▸ CONSIGNES
A. Transcrivez sans aucune modification le passage de l'extrait sur la mise en panne qui commence aux mots "Le petit hunier masqué" et se termine après "devons faire connaître.".
B. D'après l'extrait sur la mise en panne, quelles voiles faut-il masquer lorsqu'on met en panne sous le vent d'un navire et qu'on veut être prêt à arriver ?

▸ EXTRAIT DU DOCUMENT
--------------------------------------------------

Mettre en panne, vent dessus, vent dedans.
On réduit la voilure aux huniers, grand foc et brigantine, on serre le vent au plus près, puis on masque le grand hunier en mettant la barre dessous en douceur, et filant l'écoute du foc, quand l'aulofée commence à se ralentir.
On peut aussi, au lieu de masquer le grand hunier, masquer le petit hunier et le perroquet de fougue, ou seulement le petit hunier.
Observations.
L'habitude du bâtiment doit indiquer quelle est la panne sous laquelle il se comporte le mieux, c'est-à-dire celle où il fait les moins grandes abattées, et où il dérive par conséquent le moins. Car, quoique la théorie soit la même pour tous les navires, il n'en est nullement ainsi pour la pratique, quoiqu'on en puisse dire.
Tel navire fait de grandes embardées, ayant son grand hunier masqué, et ne revient au vent que lorsqu'il ralingue, tandis qu'un autre, parfaitement semblable, ne fait dans cette position que des embardées de deux quarts.
Le petit hunier masqué oblige tel navire à faire des arrivées, à prendre le vent par la hanche, tandis que tel autre, non-seulement ne fait que de faibles abattées, mais même peut ne pas mettre toute sa barre dessous, ainsi que nous l'avons vu nous-même.
Quoique la connaissance parfaite du navire indique suffisamment la panne qui lui est la plus favorable, il est des données générales que nous devons faire connaître.
Si on met en panne au vent d'un objet qu'on ne veut pas approcher, il faut disposer sa voilure de manière à pouvoir prendre de l'aire et lofer le plus promptement possible. Pour cela, il faut masquer le petit hunier, et laisser éventer le grand hunier et le perroquet de fougue.
Il est évident que si dans cette position il est nécessaire de prendre de l'aire pour lofer et doubler l'objet sous le vent, les voiles de l'arrière étant orientées, il n'y aura qu'à dresser la barre en brassant devant, et aussitôt que le petit hunier sera démasqué on pourra lofer avec la barre et border le foc. Tandis que si le grand hunier avait été masqué, le navire aurait été plus lent à ranger au vent, n'ayant pas son phare du grand mât orienté aussi promptement, et aurait décrit sous le vent un arc plus grand, qui l'aurait rapproché de l'objet qu'on doit éviter.
Si, au contraire, on met en panne sous le vent d'un navire, et qu'on veuille être prêt à arriver s'il venait à vous approcher, on doit masquer le grand hunier et le perroquet de fougue, en ne les brassant que carrément.

--------------------------------------------------

▸ EXTRAIT DES DONNÉES
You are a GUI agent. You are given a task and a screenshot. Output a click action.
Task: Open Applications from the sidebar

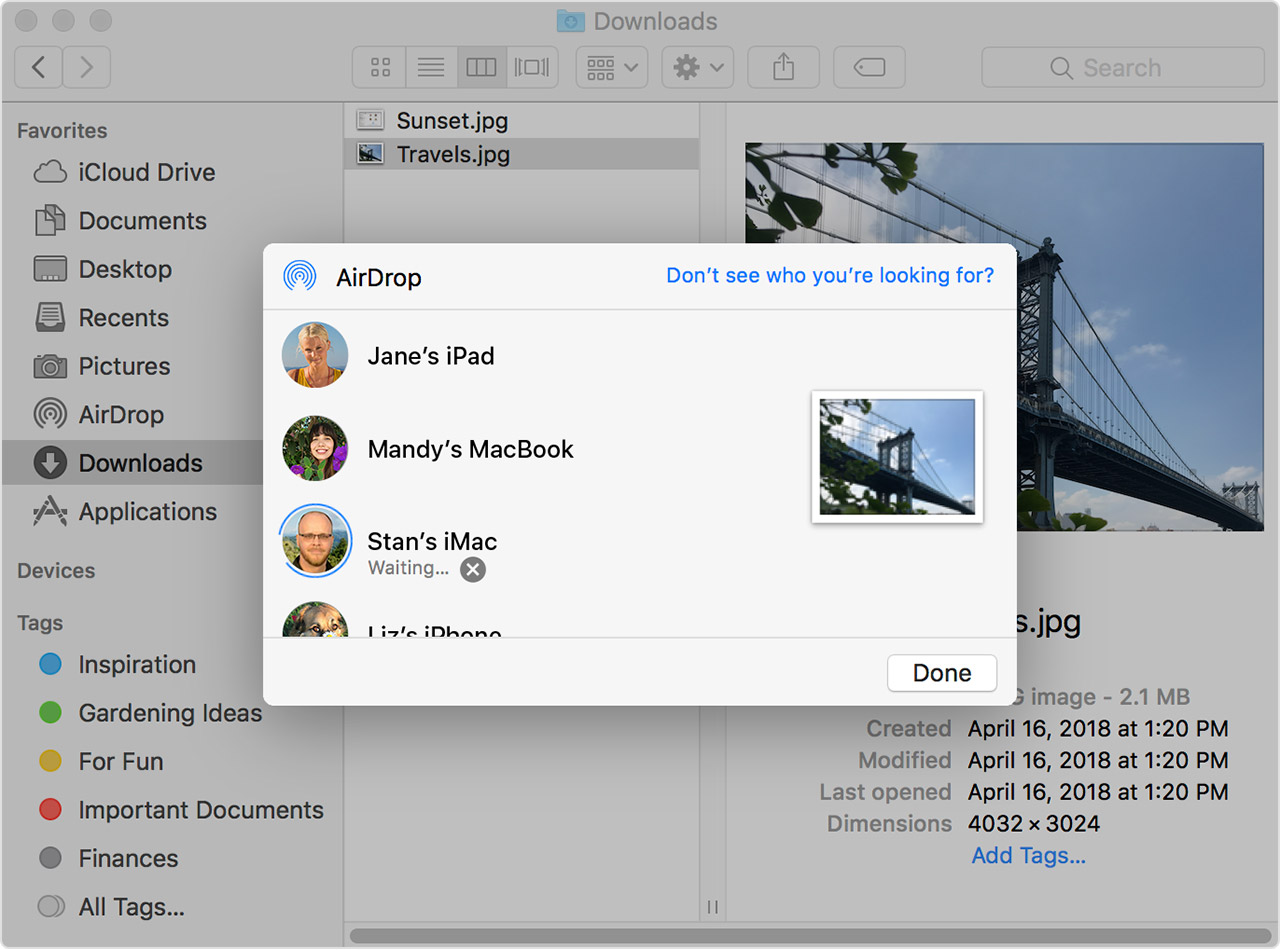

--------------------------------------------------

▸ RÉPONSES PAR TÂCHE
A.
Le petit hunier masqué oblige tel navire à faire des arrivées, à prendre le vent par la hanche, tandis que tel autre, non-seulement ne fait que de faibles abattées, mais même peut ne pas mettre toute sa barre dessous, ainsi que nous l'avons vu nous-même.
Quoique la connaissance parfaite du navire indique suffisamment la panne qui lui est la plus favorable, il est des données générales que nous devons faire connaître.

B. Il faut masquer le grand hunier et le perroquet de fougue, en ne les brassant que carrément.